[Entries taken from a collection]
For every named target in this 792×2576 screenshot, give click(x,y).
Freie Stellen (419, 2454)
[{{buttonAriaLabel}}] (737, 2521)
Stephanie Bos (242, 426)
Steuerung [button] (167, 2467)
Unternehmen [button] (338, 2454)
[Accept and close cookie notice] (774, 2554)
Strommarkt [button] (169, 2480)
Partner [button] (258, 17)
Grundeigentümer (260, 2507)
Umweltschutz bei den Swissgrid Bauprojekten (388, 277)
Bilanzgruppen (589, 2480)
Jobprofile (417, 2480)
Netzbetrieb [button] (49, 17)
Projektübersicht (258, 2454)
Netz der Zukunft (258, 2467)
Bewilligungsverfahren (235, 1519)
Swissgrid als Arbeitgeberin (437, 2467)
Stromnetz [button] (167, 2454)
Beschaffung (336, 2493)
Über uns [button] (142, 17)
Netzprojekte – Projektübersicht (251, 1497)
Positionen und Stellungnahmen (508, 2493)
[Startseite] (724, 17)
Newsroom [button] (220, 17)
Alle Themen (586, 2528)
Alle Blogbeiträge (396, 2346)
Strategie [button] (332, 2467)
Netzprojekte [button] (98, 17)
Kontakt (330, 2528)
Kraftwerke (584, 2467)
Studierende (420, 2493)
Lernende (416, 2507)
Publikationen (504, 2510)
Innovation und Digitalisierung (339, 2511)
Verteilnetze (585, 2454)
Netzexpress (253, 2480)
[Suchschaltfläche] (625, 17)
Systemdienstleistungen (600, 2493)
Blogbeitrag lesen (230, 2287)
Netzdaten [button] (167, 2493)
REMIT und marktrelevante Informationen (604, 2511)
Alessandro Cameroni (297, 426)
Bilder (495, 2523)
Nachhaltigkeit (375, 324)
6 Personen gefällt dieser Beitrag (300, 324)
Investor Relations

Exercise:
Show every line from the entries above in which the word "Projektübersicht" appears.

Task output:
Projektübersicht (258, 2454)
Netzprojekte – Projektübersicht (251, 1497)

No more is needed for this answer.